There is material below. Print exactly the lines starting at the line with "Run the CPU (Single Core) benchmark" and ending at the line with "Viewport: 1176px width, 578px height.", ends included, and no others.

(Dataset excerpts)
• • • •

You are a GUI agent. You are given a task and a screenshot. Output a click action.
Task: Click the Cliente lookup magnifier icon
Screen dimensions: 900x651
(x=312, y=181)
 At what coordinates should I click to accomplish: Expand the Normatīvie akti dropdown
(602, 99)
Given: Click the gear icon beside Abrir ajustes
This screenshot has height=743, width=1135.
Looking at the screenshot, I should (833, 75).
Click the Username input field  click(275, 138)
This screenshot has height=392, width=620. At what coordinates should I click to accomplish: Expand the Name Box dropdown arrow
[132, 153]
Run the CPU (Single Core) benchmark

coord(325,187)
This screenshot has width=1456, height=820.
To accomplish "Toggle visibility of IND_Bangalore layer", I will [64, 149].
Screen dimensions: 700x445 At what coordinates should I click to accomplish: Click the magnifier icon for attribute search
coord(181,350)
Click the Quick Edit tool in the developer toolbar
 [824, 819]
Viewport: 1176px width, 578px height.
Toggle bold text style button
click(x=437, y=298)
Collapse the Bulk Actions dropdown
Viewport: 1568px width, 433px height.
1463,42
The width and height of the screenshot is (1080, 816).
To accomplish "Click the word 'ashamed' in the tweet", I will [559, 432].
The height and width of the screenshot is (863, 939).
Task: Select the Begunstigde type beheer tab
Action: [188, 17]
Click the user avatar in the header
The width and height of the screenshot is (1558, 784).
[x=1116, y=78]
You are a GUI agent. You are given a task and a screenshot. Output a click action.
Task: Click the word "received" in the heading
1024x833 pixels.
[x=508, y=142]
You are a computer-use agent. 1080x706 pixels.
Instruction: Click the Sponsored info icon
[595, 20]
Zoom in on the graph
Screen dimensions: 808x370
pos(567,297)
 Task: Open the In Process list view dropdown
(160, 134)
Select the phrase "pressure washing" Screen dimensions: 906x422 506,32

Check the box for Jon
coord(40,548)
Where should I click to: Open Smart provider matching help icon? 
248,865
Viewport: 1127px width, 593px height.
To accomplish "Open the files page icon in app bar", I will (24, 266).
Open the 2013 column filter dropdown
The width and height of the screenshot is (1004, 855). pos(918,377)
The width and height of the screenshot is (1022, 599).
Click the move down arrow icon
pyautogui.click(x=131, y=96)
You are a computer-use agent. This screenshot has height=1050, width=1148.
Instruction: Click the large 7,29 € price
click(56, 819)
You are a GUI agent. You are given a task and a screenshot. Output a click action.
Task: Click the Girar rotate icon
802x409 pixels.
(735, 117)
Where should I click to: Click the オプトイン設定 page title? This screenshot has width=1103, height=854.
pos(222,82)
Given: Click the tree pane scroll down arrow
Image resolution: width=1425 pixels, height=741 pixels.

• • • •

(Task output)
Run the CPU (Single Core) benchmark

coord(325,187)
This screenshot has width=1456, height=820.
To accomplish "Toggle visibility of IND_Bangalore layer", I will [64, 149].
Screen dimensions: 700x445 At what coordinates should I click to accomplish: Click the magnifier icon for attribute search
coord(181,350)
Click the Quick Edit tool in the developer toolbar
 [824, 819]
Viewport: 1176px width, 578px height.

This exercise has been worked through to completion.